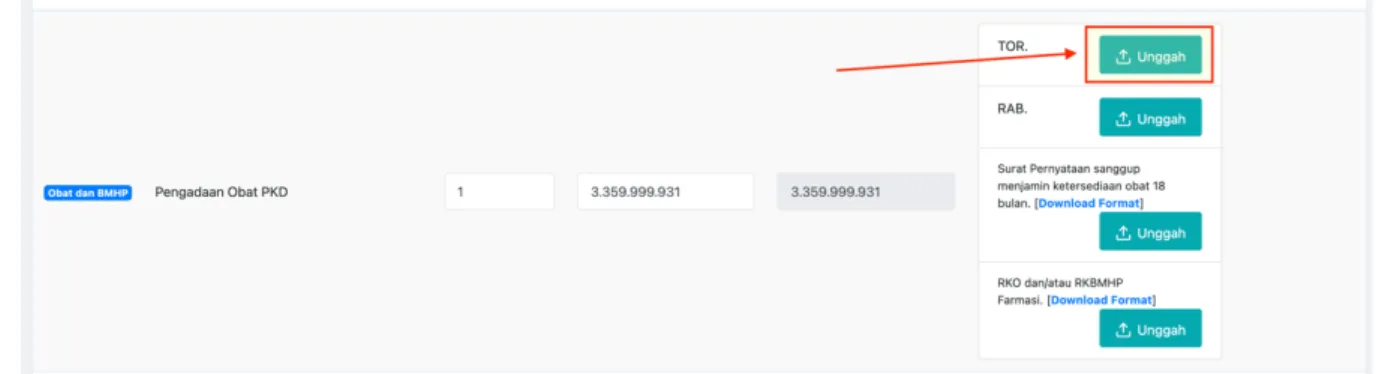The width and height of the screenshot is (1376, 374).
Task: Focus the quantity field showing 1
Action: [x=499, y=192]
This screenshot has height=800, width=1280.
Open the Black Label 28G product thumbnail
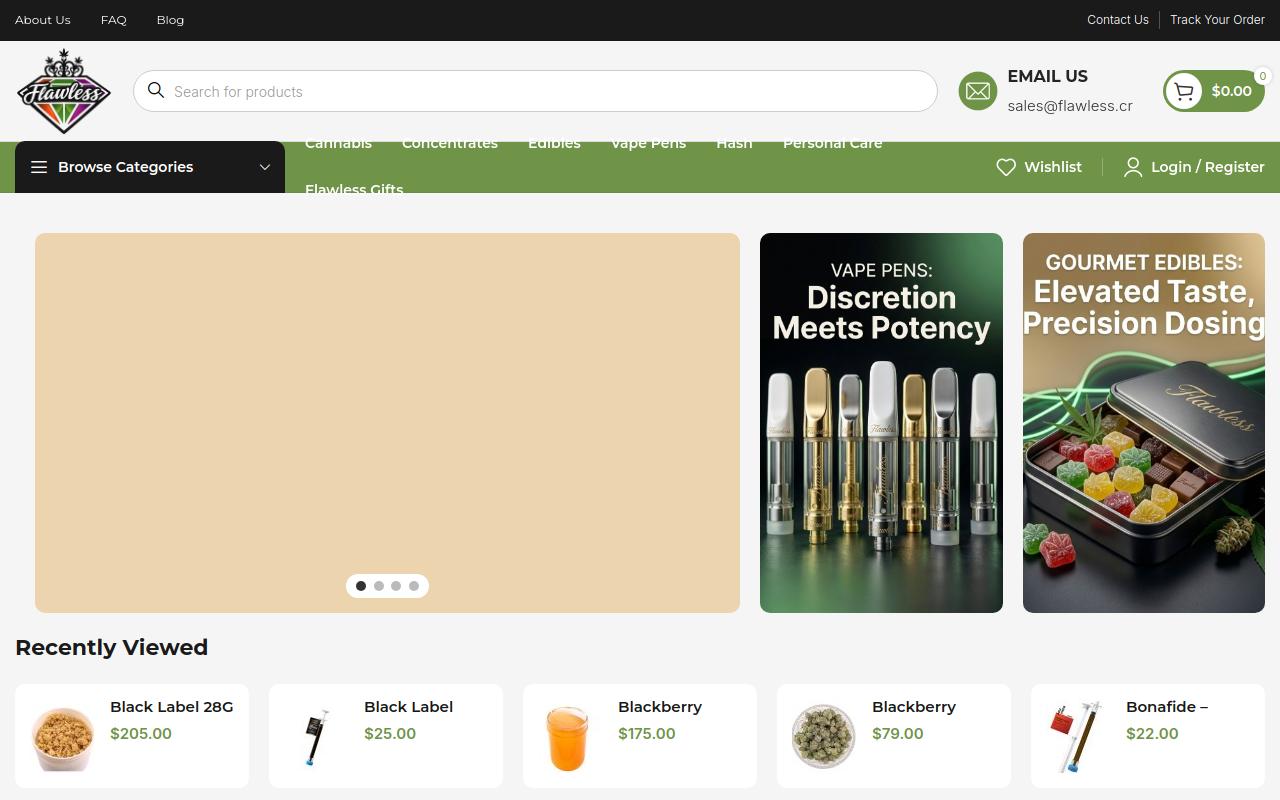pyautogui.click(x=63, y=737)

Problem → From the line containing "This screenshot has height=800, width=1280." down to the final line of the material, restate every line word for word, and only those; drop the pictures.

Answer for this exercise →
This screenshot has height=800, width=1280.
Open the Black Label 28G product thumbnail
pyautogui.click(x=63, y=737)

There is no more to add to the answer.